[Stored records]
━━━━━━━━━━━━━━━━━━━━

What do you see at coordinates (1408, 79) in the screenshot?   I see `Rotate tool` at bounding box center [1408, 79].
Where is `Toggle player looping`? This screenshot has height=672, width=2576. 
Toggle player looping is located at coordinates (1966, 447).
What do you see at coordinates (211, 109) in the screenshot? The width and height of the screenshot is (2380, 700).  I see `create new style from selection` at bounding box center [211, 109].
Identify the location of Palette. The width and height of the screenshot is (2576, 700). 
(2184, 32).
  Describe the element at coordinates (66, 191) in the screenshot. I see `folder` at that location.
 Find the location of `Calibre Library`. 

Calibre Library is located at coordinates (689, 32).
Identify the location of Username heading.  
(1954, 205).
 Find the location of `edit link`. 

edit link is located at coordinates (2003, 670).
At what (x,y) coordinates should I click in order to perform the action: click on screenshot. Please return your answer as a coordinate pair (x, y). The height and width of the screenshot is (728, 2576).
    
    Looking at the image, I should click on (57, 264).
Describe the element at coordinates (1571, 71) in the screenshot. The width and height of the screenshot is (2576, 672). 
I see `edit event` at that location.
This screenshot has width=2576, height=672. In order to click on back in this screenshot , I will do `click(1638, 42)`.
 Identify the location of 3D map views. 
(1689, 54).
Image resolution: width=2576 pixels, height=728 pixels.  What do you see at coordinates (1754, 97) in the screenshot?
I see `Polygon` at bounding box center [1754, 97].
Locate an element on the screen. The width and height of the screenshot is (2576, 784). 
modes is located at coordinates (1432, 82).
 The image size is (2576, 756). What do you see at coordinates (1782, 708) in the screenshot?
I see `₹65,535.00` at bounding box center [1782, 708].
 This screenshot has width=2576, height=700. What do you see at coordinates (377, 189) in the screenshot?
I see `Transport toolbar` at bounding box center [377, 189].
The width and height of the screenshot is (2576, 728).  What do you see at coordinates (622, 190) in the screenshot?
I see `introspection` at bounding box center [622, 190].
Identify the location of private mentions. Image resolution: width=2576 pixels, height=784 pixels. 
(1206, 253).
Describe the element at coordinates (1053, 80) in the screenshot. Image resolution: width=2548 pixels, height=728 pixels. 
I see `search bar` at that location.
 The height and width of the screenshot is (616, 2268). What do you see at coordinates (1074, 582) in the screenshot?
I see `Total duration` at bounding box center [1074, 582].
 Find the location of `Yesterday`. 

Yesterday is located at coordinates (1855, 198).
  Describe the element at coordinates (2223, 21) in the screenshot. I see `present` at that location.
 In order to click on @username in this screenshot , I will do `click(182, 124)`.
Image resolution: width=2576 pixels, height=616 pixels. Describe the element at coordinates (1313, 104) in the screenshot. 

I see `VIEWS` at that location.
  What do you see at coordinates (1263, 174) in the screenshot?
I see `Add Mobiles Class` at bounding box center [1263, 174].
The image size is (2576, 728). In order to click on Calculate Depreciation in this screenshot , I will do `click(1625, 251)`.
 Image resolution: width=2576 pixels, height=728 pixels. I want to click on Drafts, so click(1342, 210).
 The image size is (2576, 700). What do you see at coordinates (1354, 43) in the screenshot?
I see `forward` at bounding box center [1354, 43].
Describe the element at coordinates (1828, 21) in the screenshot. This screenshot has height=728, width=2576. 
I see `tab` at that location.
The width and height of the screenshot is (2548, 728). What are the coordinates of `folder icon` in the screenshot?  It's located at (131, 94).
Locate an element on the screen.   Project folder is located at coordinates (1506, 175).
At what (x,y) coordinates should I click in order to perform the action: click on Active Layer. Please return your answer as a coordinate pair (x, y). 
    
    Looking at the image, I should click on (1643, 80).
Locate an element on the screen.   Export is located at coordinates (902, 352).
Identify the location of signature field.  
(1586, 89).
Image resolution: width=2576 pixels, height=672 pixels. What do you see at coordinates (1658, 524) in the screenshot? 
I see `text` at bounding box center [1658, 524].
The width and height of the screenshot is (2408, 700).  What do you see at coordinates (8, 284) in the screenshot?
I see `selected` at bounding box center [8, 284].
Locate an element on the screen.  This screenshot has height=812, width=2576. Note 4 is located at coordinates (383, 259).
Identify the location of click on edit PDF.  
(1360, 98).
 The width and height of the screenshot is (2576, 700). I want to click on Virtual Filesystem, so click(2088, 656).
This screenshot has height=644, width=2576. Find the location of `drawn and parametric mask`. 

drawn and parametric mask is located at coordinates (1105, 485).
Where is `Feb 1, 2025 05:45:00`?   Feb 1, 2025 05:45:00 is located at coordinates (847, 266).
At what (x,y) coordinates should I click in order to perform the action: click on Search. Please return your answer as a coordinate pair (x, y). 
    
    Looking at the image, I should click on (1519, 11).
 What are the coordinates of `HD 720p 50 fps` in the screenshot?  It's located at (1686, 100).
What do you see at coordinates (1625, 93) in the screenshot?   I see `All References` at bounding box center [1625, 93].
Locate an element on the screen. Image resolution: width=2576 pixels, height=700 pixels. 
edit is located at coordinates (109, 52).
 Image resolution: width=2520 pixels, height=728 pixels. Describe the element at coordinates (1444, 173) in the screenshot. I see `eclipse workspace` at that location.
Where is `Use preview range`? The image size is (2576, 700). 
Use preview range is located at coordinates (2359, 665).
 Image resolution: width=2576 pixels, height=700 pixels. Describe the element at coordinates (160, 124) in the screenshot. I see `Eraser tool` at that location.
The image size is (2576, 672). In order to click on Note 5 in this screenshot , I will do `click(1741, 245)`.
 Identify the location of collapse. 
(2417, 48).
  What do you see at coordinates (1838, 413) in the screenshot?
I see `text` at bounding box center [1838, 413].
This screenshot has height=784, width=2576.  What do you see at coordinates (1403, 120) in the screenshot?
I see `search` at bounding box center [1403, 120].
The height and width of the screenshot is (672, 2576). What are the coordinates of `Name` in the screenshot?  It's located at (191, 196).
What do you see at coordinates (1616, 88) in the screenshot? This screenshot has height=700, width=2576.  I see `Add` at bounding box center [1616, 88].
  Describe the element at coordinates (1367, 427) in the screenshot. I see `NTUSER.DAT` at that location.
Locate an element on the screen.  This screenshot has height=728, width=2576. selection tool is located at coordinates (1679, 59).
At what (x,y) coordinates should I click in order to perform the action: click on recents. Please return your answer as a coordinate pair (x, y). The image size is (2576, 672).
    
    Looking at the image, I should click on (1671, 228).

━━━━━━━━━━━━━━━━━━━━

* DIRECTION
Reproduce the records above verbatim, from their first line up to and including the line that contains "This screenshot has width=2576, height=672.".

* SOLUTION TO THIS PROBLEM
What do you see at coordinates (1408, 79) in the screenshot?   I see `Rotate tool` at bounding box center [1408, 79].
Where is `Toggle player looping`? This screenshot has height=672, width=2576. 
Toggle player looping is located at coordinates (1966, 447).
What do you see at coordinates (211, 109) in the screenshot? The width and height of the screenshot is (2380, 700).  I see `create new style from selection` at bounding box center [211, 109].
Identify the location of Palette. The width and height of the screenshot is (2576, 700). 
(2184, 32).
  Describe the element at coordinates (66, 191) in the screenshot. I see `folder` at that location.
 Find the location of `Calibre Library`. 

Calibre Library is located at coordinates (689, 32).
Identify the location of Username heading.  
(1954, 205).
 Find the location of `edit link`. 

edit link is located at coordinates (2003, 670).
At what (x,y) coordinates should I click in order to perform the action: click on screenshot. Please return your answer as a coordinate pair (x, y). The height and width of the screenshot is (728, 2576).
    
    Looking at the image, I should click on (57, 264).
Describe the element at coordinates (1571, 71) in the screenshot. The width and height of the screenshot is (2576, 672). 
I see `edit event` at that location.
This screenshot has width=2576, height=672. In order to click on back in this screenshot , I will do `click(1638, 42)`.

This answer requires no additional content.